Why is working with big shapes slow?
Because they are big! All things being equal, it is going to take more time to do calculations against a 100,000 vertex polygon of Canada than against a 5 vertex polygon of Colorado.
What drives that extra time?
- Just getting the object into memory to work with. An object that is larger than 4kb (which is any object with more than about 200 vertices) will end up chopped into smaller pieces by the PostgreSQL TOAST system, and stored in a side table. Getting the object into memory involves retrieving all the parts and then concatenating them together. Usually they have also been compressed on storage, so there’s a decompression step too.
- Having to pull out the whole object in order to test a very local question. You might only care about whether a fishing boat in the Pacific is 100 km from the Canadian coastline, but you’ll be pulling all the Atlantic provinces into memory in order to answer that question.
- Running calculations on a large number of vertices can take a very long time. PostGIS does its best to temporarily index and cache index information about geometries, to keep processing differences down, but bigger objects are still bigger.

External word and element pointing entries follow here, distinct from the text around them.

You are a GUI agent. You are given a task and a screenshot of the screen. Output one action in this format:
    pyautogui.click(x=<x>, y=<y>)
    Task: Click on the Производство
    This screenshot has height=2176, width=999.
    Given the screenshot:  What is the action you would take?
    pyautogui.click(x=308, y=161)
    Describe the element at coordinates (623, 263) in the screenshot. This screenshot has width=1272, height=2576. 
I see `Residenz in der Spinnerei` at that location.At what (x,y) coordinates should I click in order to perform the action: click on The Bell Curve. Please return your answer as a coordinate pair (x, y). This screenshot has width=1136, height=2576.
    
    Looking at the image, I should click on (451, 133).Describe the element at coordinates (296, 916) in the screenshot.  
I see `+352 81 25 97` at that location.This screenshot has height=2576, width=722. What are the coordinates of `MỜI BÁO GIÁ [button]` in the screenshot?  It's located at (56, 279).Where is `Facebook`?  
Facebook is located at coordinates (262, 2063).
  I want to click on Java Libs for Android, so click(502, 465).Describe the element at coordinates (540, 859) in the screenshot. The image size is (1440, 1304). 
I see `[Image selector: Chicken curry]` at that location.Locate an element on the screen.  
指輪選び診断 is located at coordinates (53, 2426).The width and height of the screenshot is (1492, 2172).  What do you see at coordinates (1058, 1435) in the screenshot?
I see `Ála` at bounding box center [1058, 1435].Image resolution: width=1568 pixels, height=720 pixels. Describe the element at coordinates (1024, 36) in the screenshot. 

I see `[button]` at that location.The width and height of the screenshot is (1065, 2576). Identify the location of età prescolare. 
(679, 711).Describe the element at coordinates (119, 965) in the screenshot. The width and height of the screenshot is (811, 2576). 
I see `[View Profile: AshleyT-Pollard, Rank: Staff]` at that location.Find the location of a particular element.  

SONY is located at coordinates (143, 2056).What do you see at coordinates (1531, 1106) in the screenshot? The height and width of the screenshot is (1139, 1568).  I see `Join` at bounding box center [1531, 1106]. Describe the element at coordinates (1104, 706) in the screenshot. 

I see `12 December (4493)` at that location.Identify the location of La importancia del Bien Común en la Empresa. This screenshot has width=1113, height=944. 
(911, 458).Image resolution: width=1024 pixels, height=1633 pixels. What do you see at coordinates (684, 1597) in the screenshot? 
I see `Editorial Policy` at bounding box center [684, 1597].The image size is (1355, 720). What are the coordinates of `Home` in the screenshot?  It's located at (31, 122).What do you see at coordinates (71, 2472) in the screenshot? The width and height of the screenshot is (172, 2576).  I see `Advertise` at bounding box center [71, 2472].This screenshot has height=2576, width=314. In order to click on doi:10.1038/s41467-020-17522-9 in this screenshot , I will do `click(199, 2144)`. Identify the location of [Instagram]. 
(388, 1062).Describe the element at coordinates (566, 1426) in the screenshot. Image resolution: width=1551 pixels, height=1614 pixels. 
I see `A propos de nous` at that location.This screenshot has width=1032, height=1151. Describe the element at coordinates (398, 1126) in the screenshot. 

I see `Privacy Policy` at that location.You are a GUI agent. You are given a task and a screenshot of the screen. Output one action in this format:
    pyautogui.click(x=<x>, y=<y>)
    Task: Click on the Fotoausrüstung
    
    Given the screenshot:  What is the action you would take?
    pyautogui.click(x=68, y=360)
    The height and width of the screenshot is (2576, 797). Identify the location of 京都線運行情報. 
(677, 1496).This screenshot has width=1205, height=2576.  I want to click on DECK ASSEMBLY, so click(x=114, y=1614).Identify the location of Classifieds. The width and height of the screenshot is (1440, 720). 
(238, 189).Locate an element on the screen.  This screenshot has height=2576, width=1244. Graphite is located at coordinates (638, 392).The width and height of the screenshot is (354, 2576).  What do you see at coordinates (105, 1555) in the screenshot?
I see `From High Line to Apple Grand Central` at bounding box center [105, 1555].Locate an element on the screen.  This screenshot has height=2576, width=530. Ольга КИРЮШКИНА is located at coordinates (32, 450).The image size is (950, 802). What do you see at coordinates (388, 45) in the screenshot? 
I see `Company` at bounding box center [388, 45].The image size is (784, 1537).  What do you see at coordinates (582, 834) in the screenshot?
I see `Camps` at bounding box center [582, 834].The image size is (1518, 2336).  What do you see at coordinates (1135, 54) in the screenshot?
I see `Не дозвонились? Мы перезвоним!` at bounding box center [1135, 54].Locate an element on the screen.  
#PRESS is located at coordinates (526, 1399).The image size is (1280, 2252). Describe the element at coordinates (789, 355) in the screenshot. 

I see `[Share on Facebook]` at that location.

- Spatially large objects have large bounding boxes, which means inefficient index scans. Even for objects with relatively few vertices, a bad bounding box can result in a lot of computational churn. The bounding box for France, for example, includes not only continental France, but also the territories of San Pierre and Michelon in the Gulf of Saint Lawrence, on the other side of the Atlantic. As a result a query around Iceland could return France as part of the index scan, and then France would have to be excluded via a more expensive calculation.
What can be done?
- The most effective tool for improving performance on large objects is ST_Subdivide(). It takes in a single large geometry and outputs a set of smaller geometries with a fixed maximum number of vertices per polygon. By chopping up objects, while retaining a reference back to the original table via a primary key, you can effectively “normalize” your geometries into a more homogeneous object size, for faster spatial searching. Users universally report good results from pre-conditioning their geometry in this way.